Estado terceiriza o atendimento na Cracolândia

Governo convoca entidade privada para gerenciar unidade no centro da capital, que terá leitos para desintoxicação e moradias para usuários de crack

Fabio Leite, O Estado de S.Paulo

25 Novembro 2013 | 02h06

Após sucessivos fracassos na tentativa de acabar com a Cracolândia, o governo Geraldo Alckmin (PSDB) decidiu terceirizar o atendimento aos usuários de crack da região central de São Paulo com um novo espaço de convivência e internação que terá até "moradias de crise" para 30 dependentes químicos, em pleno quarteirão onde há consumo aberto da droga.

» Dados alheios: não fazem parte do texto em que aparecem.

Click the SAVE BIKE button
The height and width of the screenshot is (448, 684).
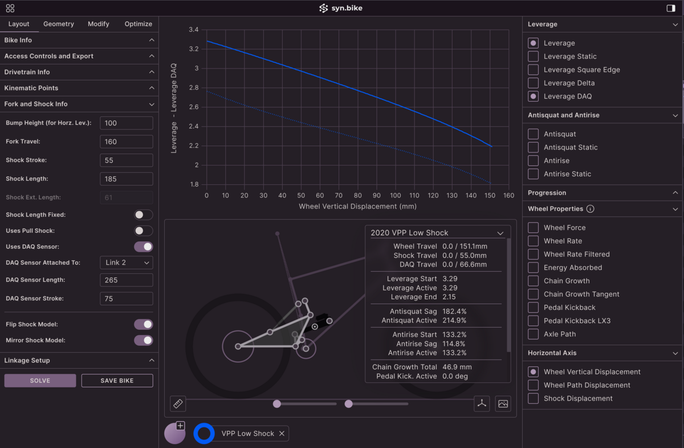pos(117,381)
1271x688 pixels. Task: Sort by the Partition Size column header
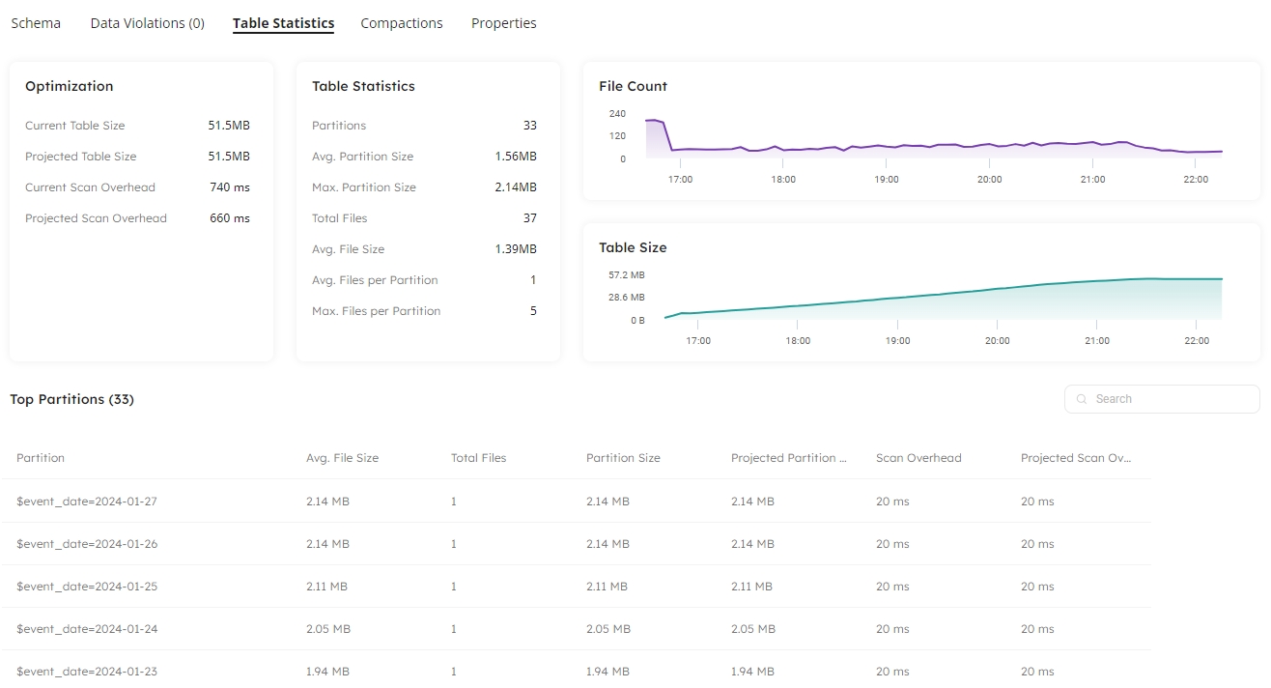[623, 458]
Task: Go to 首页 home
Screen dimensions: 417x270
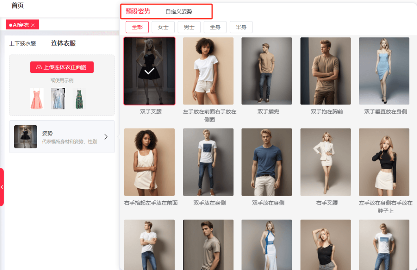Action: coord(18,6)
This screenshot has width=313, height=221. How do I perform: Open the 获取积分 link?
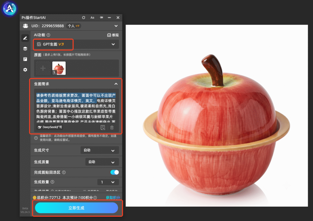click(x=113, y=198)
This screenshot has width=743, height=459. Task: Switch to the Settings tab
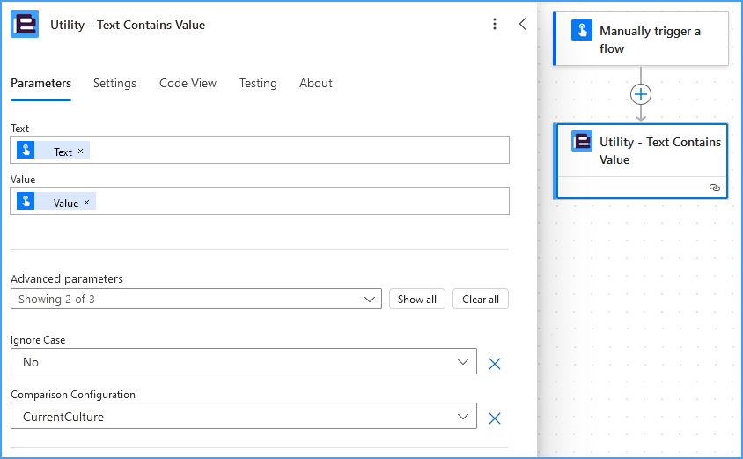(114, 84)
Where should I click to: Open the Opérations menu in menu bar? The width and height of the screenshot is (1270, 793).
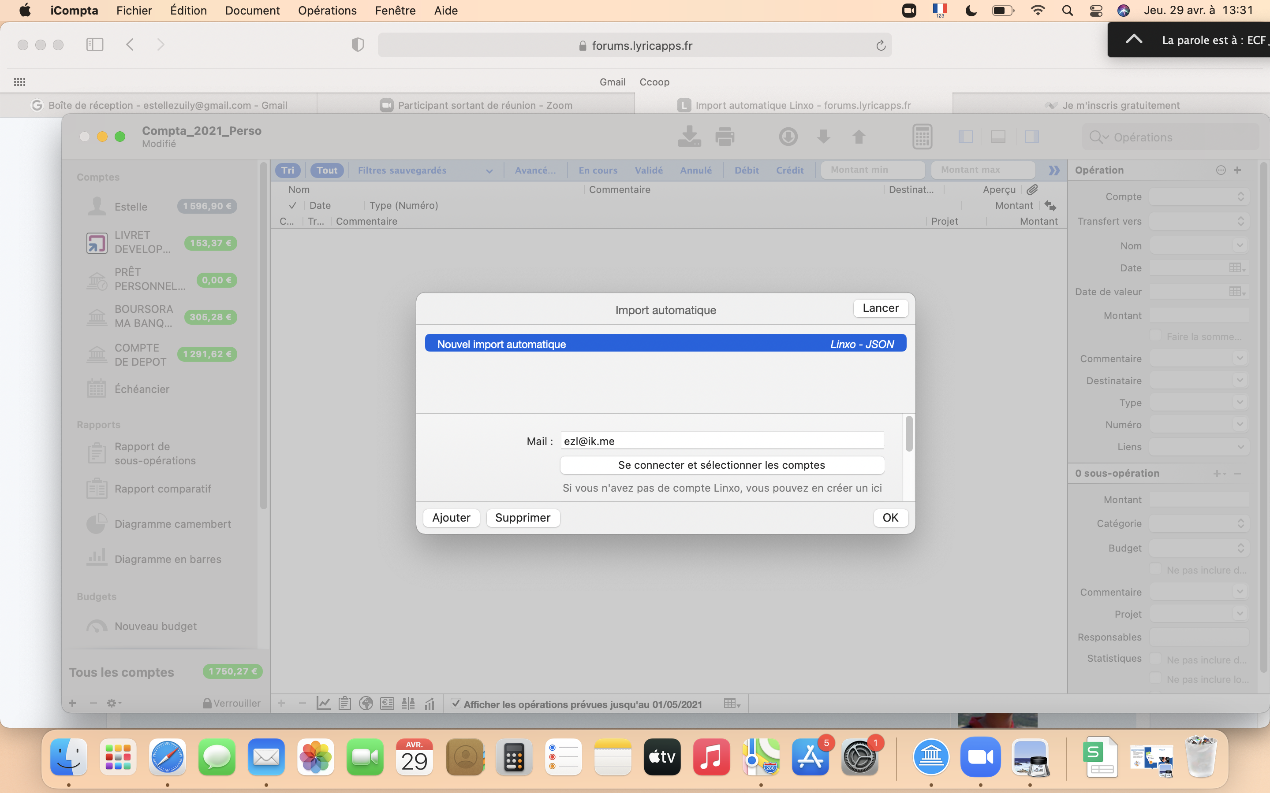coord(327,10)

A Secretaria de Estado da Saúde abriu anteontem concorrência para que uma Organização Social de Saúde (OSS) gerencie a unidade do Programa Recomeço que ficará na Rua Helvetia, 55, no coração da Cracolândia. O local vai oferecer atividades esportivas e culturais para 100 usuários por dia, 21 leitos para desintoxicação, além de dormitórios onde os dependentes poderão morar por até três meses.

"A gente chama isso de linha de cuidado. Do contato mais superficial, passando pela desintoxicação, até a moradia para reinserção social, o paciente terá um tratamento mais intensivo no mesmo ambiente, o que aumenta a chance de dar certo", disse o psiquiatra Ronaldo Laranjeira, coordenador do programa. "O grande desafio é como empurrar aquelas pessoas na rua para o tratamento."

A ideia é que ao menos o centro de convivência, que funcionará de segunda a sábado, esteja em operação até fevereiro. Já a estrutura completa, que foi espelhada em modelos adotados em Nova York, nos EUA, deve ficar pronta em seis meses.

O local servirá como retaguarda ao Centro de Referência de Álcool, Tabaco e Outras Drogas (Cratod), que funciona a 1,4 km da Cracolândia e atende cerca 30 usuários 24 horas por dia. Quem optar pelo tratamento será encaminhado para a Helvetia, onde poderá ficar até quatro semanas na enfermaria de desintoxicação, antes de subir para a moradia assistida.

Segundo Laranjeira, a terceirização do atendimento para uma OSS visa a dar agilidade operacional ao projeto. "Será preciso fazer uma reforma rápida no prédio, contratar e treinar profissionais. Isso exige uma agilidade que, se fosse pela administração direta, seria difícil porque teríamos de fazer licitação e concurso público", disse. Serviço semelhante já é feito, por exemplo, no Hospital Lacan, em São Bernardo, Grande São Paulo, que tem 120 leitos.

Solução. Para Laranjeira, porém, para acabar com a Cracolândia será preciso também "intensificar o combate ao tráfico de drogas" na região. Em janeiro de 2012, a Polícia Militar chegou a prender mais de 100 traficantes numa megaocupação que espalhou usuários de drogas para outros 27 bairros.

À época, a ação foi criticada porque havia pouca opção de atendimento aos usuários. Hoje, mesmo com um equipamento inaugurado pela Prefeitura, cerca de 600 usuários habitam a Cracolândia. "Do ponto de vista da saúde não tem mais o que fazer", disse Laranjeira.